Direction => Convert the entries below into a JSON list of strings with one string per line, skipping blank lines. Omit the pictures from your answer.

Items =>
start

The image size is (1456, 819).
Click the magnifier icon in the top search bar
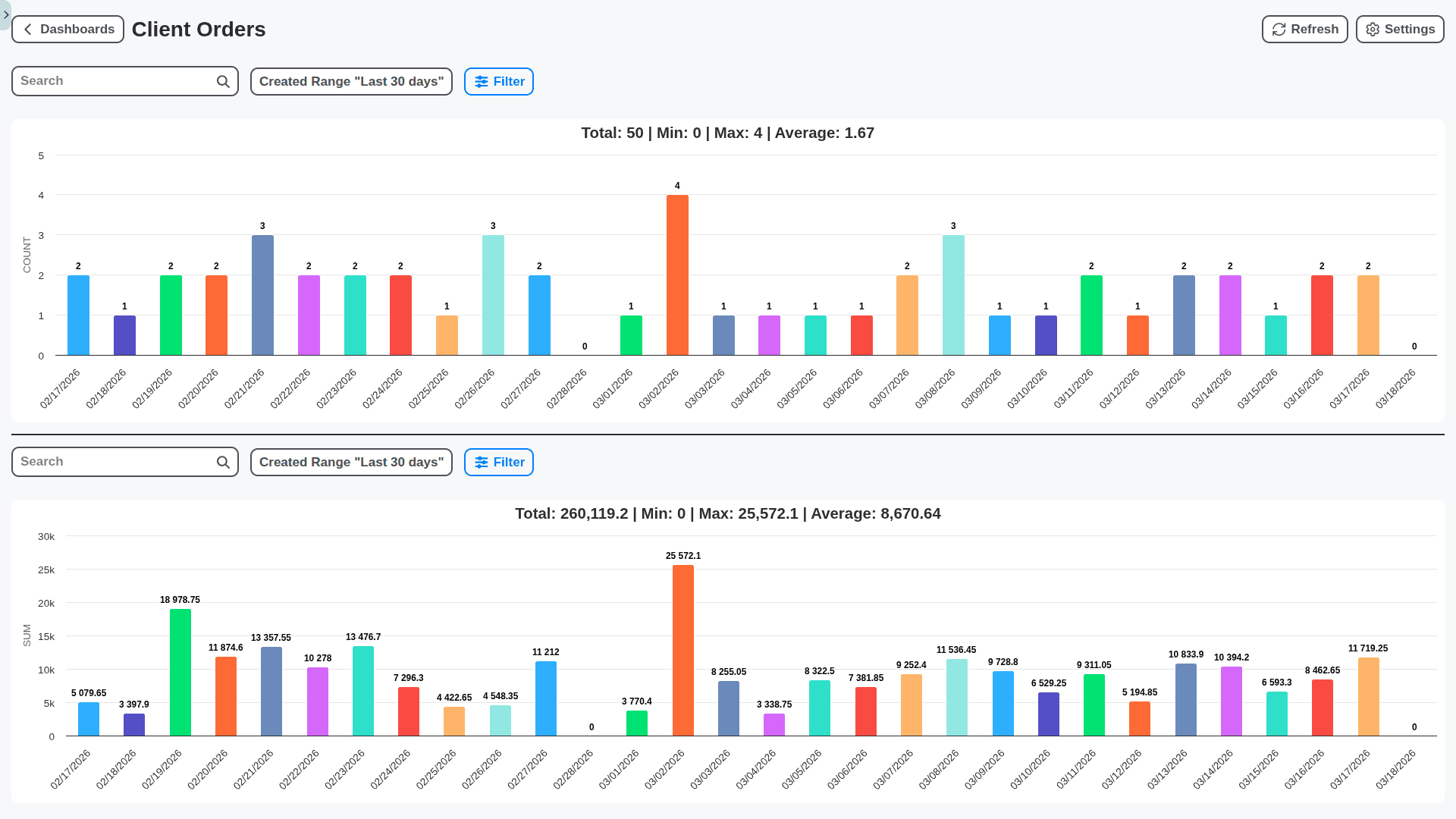222,80
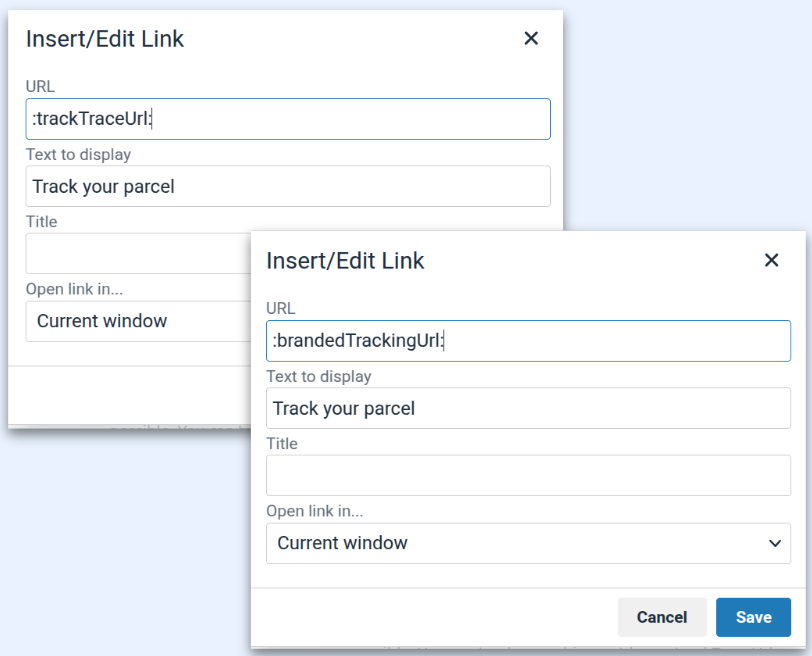Image resolution: width=812 pixels, height=656 pixels.
Task: Click the chevron arrow on Open link in dropdown
Action: point(774,543)
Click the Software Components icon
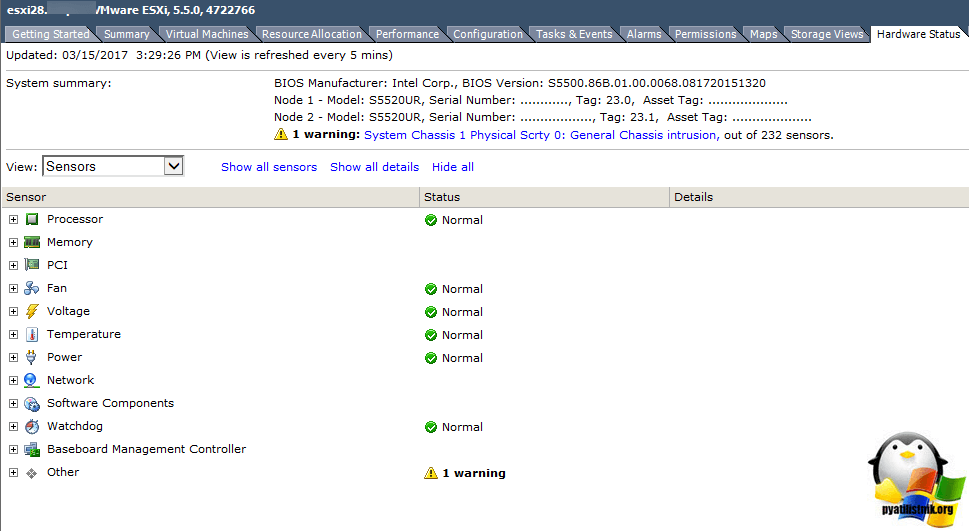Viewport: 969px width, 531px height. click(32, 403)
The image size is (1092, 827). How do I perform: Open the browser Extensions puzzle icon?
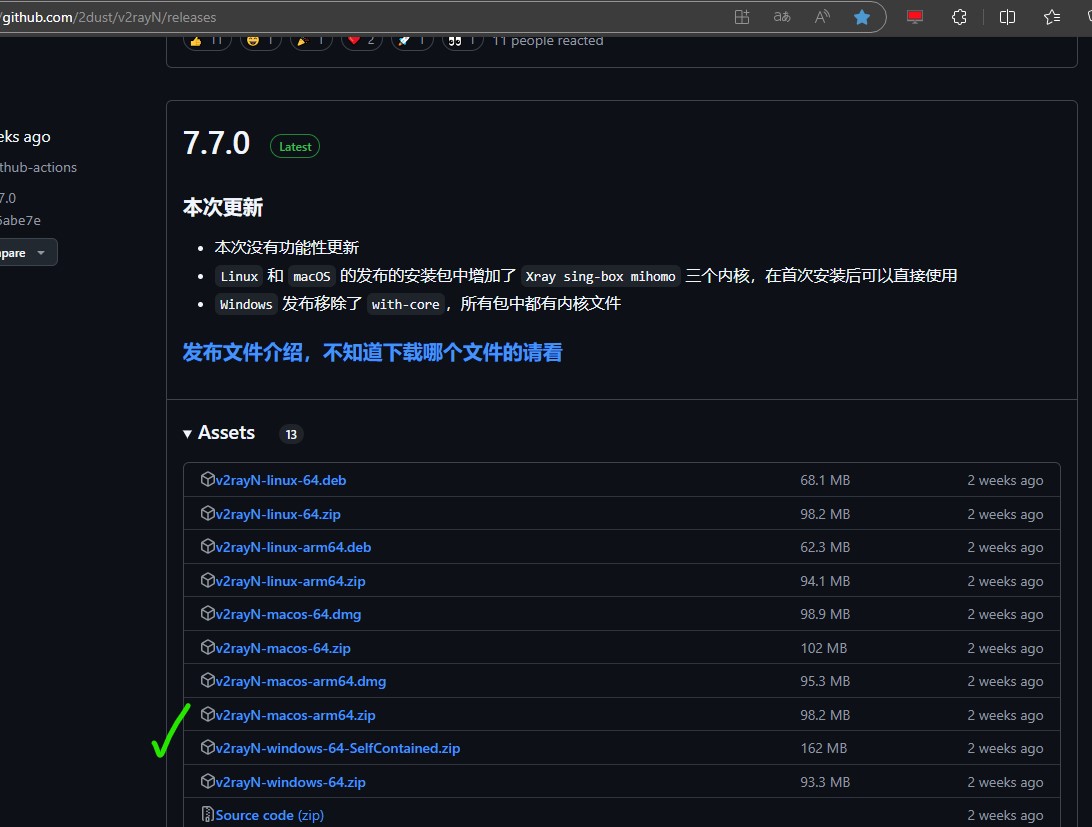pos(958,17)
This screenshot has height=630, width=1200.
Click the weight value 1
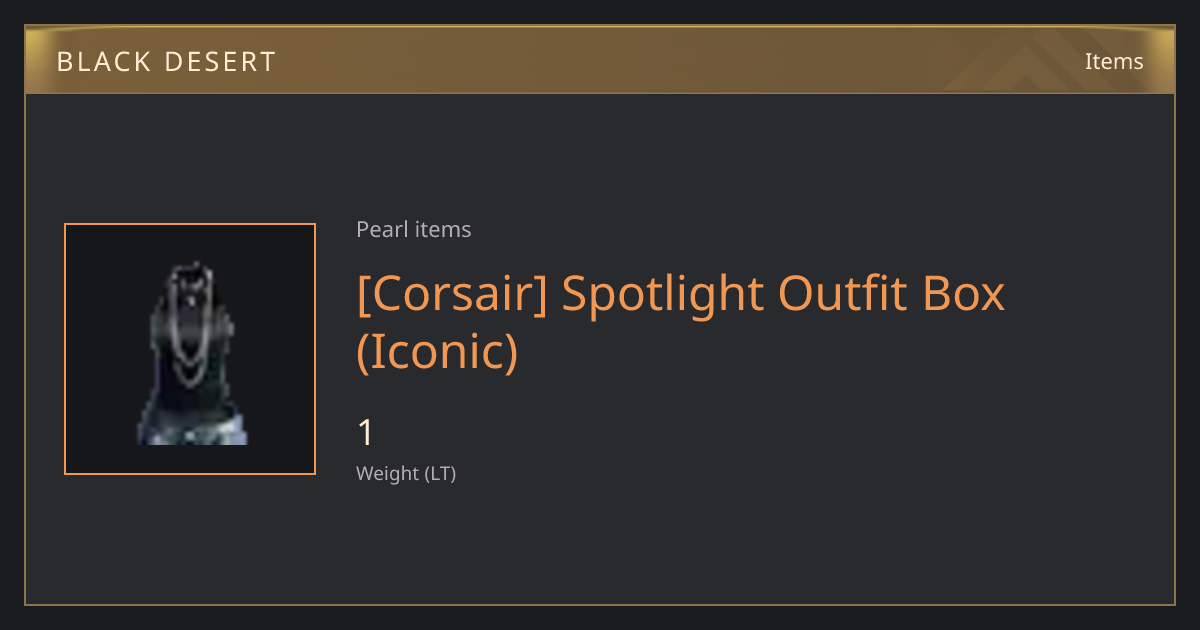click(366, 433)
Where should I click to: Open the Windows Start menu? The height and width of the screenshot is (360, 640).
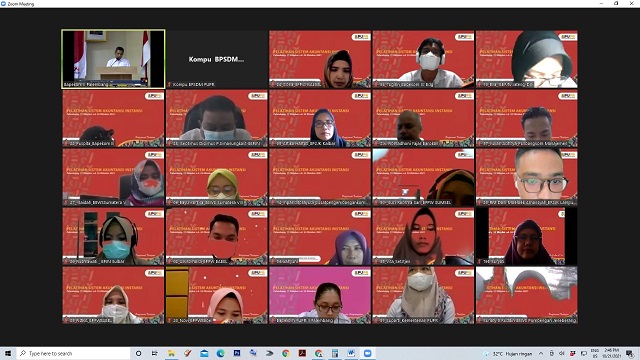pos(8,353)
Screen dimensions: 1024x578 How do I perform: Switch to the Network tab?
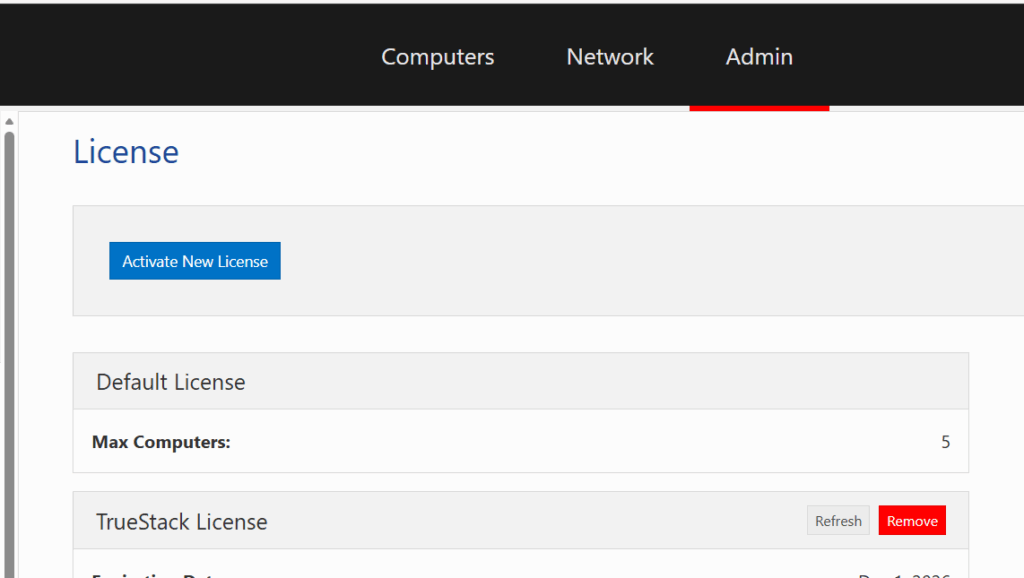tap(609, 57)
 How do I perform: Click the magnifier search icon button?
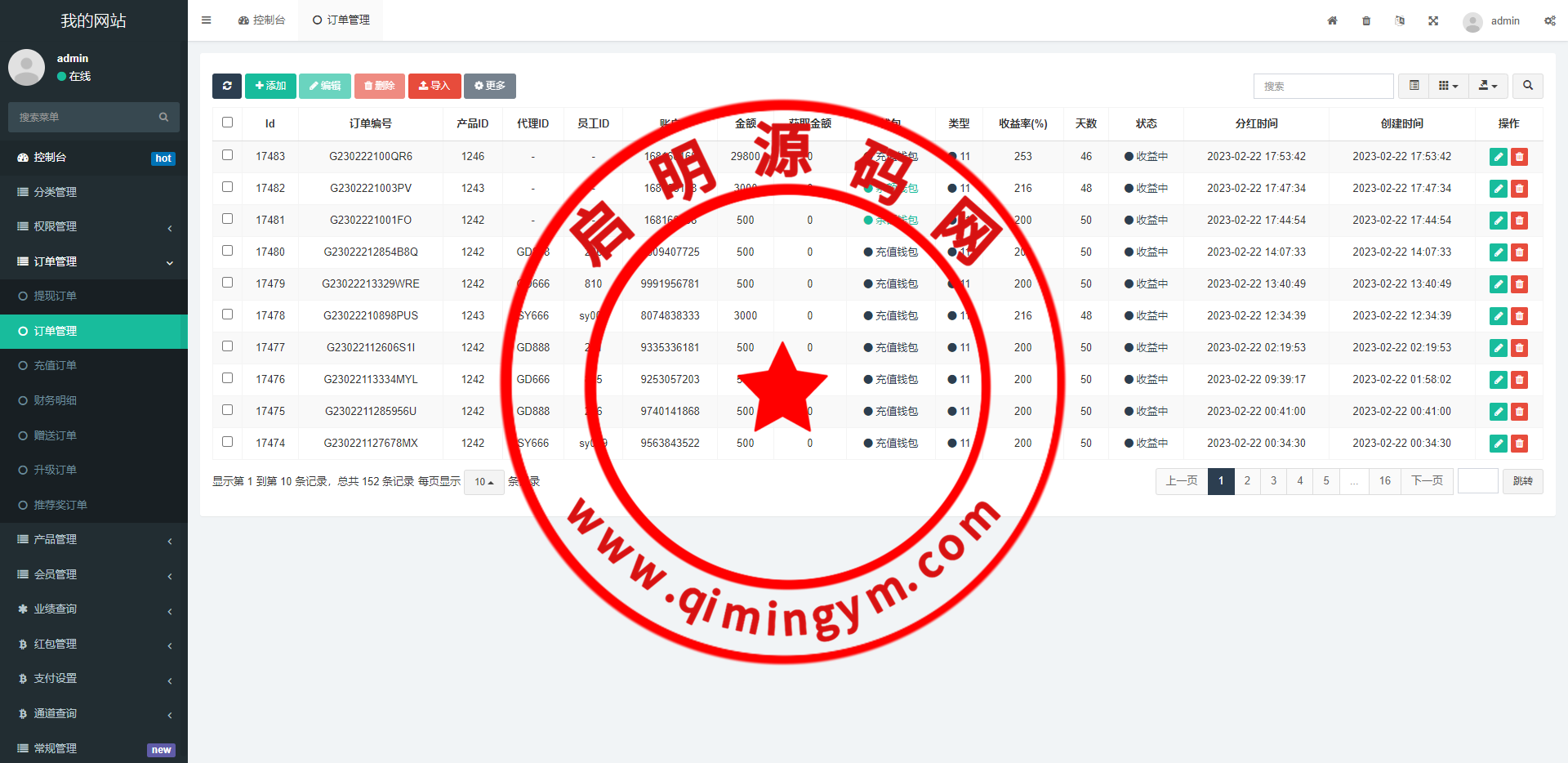point(1527,86)
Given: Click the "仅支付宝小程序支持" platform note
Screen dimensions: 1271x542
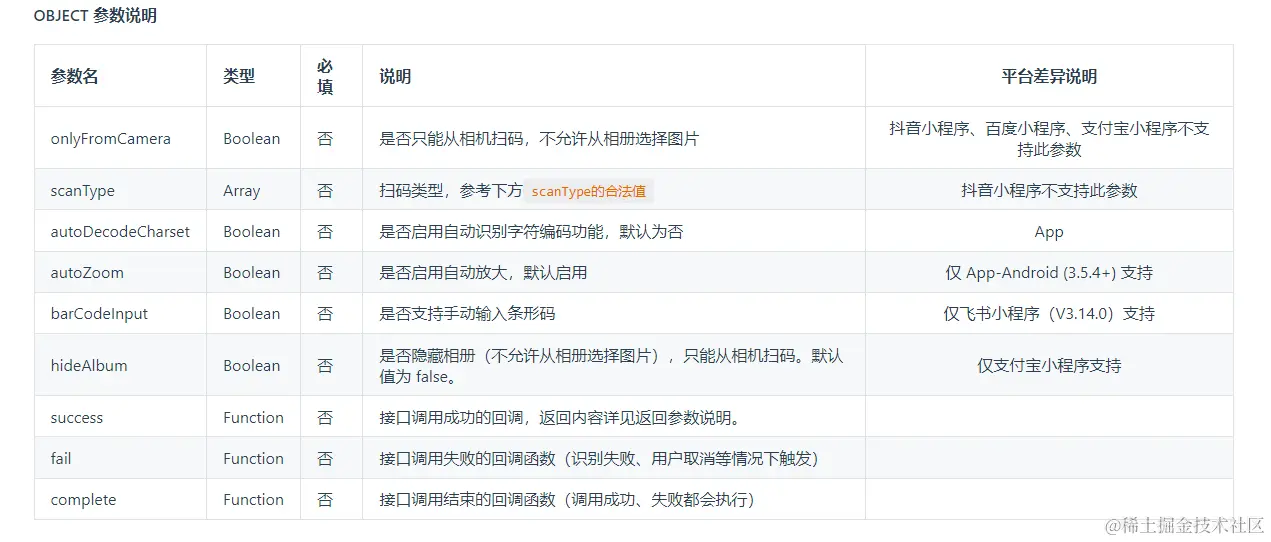Looking at the screenshot, I should [x=1048, y=366].
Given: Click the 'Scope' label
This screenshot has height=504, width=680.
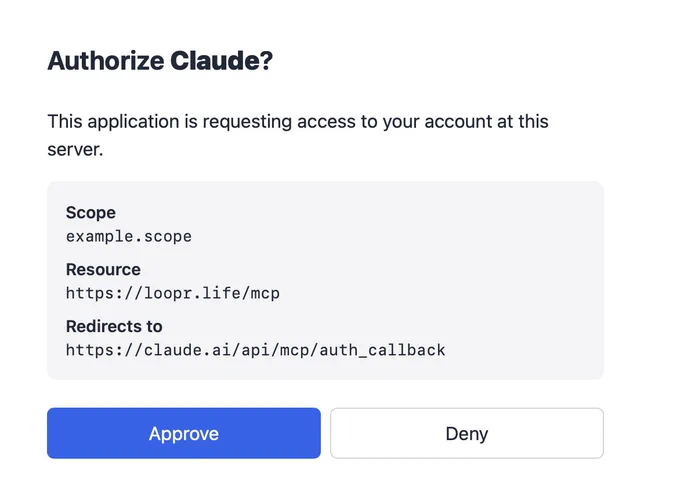Looking at the screenshot, I should [91, 213].
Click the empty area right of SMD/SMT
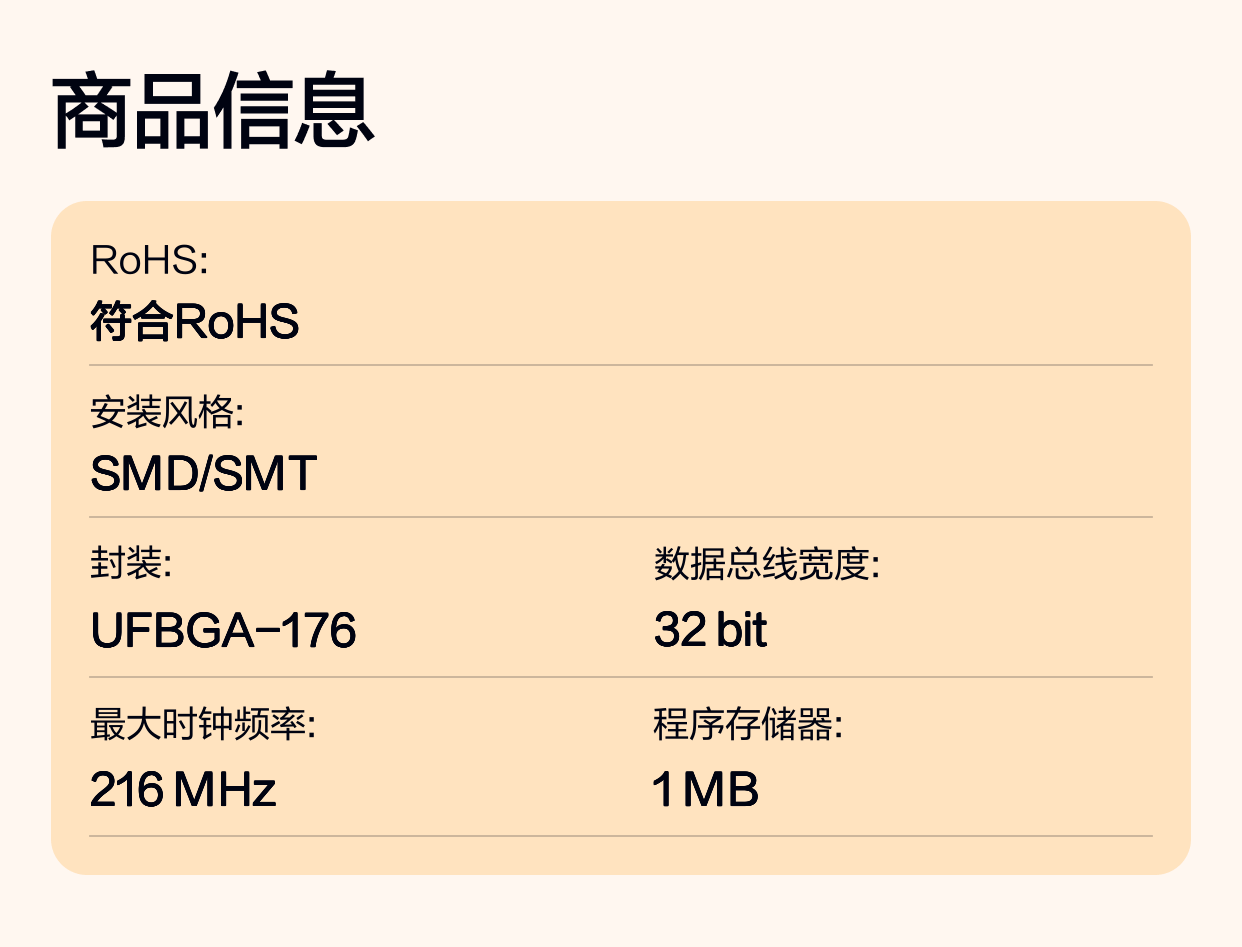The width and height of the screenshot is (1242, 947). pos(735,474)
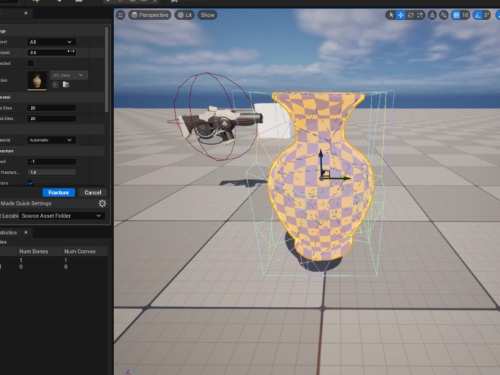This screenshot has width=500, height=375.
Task: Click the blue Fracture button
Action: pyautogui.click(x=59, y=193)
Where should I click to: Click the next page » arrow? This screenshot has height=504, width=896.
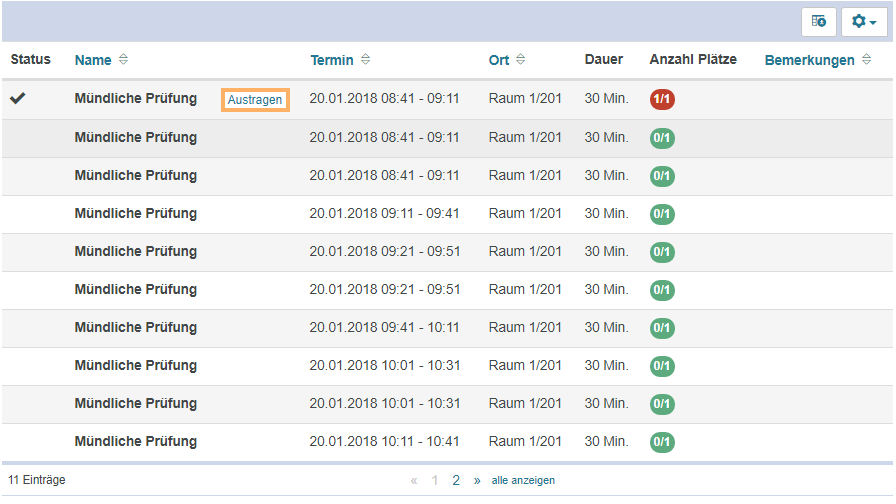tap(477, 480)
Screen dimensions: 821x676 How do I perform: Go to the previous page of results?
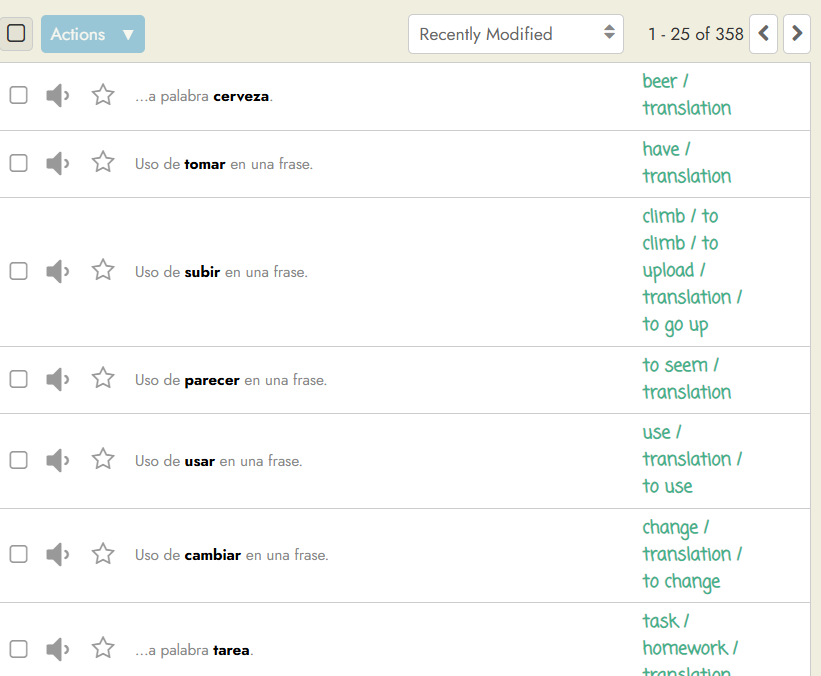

end

Right answer =>
[
  "The image size is (1456, 819).",
  "Click the magnifier icon in the top search bar",
  "222,80",
  "Image resolution: width=812 pixels, height=656 pixels.",
  "Task: Click the chevron arrow on Open link in dropdown",
  "Action: point(774,543)",
  "Click the Software Components icon",
  "Viewport: 969px width, 531px height. click(32, 403)",
  "The image size is (1092, 827). How do I perform: Open the browser Extensions puzzle icon?",
  "pos(958,17)",
  "This screenshot has height=630, width=1200.",
  "Click the weight value 1",
  "click(366, 433)",
  "Where should I click to: Open the Windows Start menu? The height and width of the screenshot is (360, 640).",
  "pos(8,353)",
  "Screen dimensions: 1024x578 How do I perform: Switch to the Network tab?",
  "tap(609, 57)",
  " How do I perform: Click the magnifier search icon button?",
  "point(1527,86)",
  "Given: Click the \"仅支付宝小程序支持\" platform note",
  "Screen dimensions: 1271x542",
  "Looking at the screenshot, I should [x=1048, y=366].",
  "Given: Click the 'Scope' label",
  "This screenshot has height=504, width=680.",
  "Looking at the screenshot, I should [91, 213].",
  "Click the empty area right of SMD/SMT",
  "The width and height of the screenshot is (1242, 947). pos(735,474)",
  "This screenshot has width=500, height=375.",
  "Task: Click the blue Fracture button",
  "Action: pyautogui.click(x=59, y=193)",
  "Where should I click to: Click the next page » arrow? This screenshot has height=504, width=896.",
  "tap(477, 480)",
  "Screen dimensions: 821x676 How do I perform: Go to the previous page of results?"
]